Peringatan hari perlawanan Rakyat Luwu dari tahun ke tahun dapat dinyatakan selalu berhasil. Mengumpulkan banyak orang dengan upacara dan kegiatan yang meriah. Juga sering diselingi dengan kegiatan seni dan budaya yang mengesankan. Pada satu etafe upacara rutin tersebut sudah mencapai sasaran para pencetusnya, yakni menciptakan sarana berkumpulnya Wija To Luwu mengenang peristiwa heroik pendahulu mereka.

Akan lebih baik jika ke depan peringatan Hari Perlawanan Rakyat Luwu ini diberi muatan yang menjangkau kepentingan bersama Wija To Luwu ke masa yang akan datang. Upacara peringatan 23 Januari akan lebih bermakna ketika para Wija To Luwu bersimpuh bersama
menilai kembali apa yang telah dilakukan di waktu yang lalu. Kemudian membincangkan apa yang harus dilakukan bersama pada hari-hari berikutnya.

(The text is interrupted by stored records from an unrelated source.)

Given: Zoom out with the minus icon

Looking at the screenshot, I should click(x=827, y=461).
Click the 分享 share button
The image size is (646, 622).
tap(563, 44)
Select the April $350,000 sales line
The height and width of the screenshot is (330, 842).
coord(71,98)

Sebaiknya para Wija To Luwu menanamkan sebuah kesadaran baru, jika di sebelah kepentingannya sendiri-sendiri, terdapat kepentingan bersama yang hanya bisa digapai dengan cara bersama pula. Kepentingan bersama itu tidak hanya sekedar membentuk
wilayah bersama yang disebut provinsi. Kepentingan bersama tersebut tidak sekedar mencita-citakan adanya Gubernur yang sama atau DPRD yang sama dalam wilayah Luwu Raya.

Melainkan kepentingan bersama tersebut lebih dari itu. Wija To Luwu sebaiknya bersilah bersama di hari Peringatan Perlawanan Rakyat Luwu untuk membincangkan perlawanan
mereka terhadap ketertinggalan, perlawanan bagi kebodohan sebagian saudara-saudara mereka, perlawanan atas kemiskinan yang masih melanda bagian tertentu atas bumi yang
diwariskan oleh Sawerigading, serta perlawanan atas berbagai bengkalai negeri yang tidak dapat diselesaikan secara sendiri-sendiri.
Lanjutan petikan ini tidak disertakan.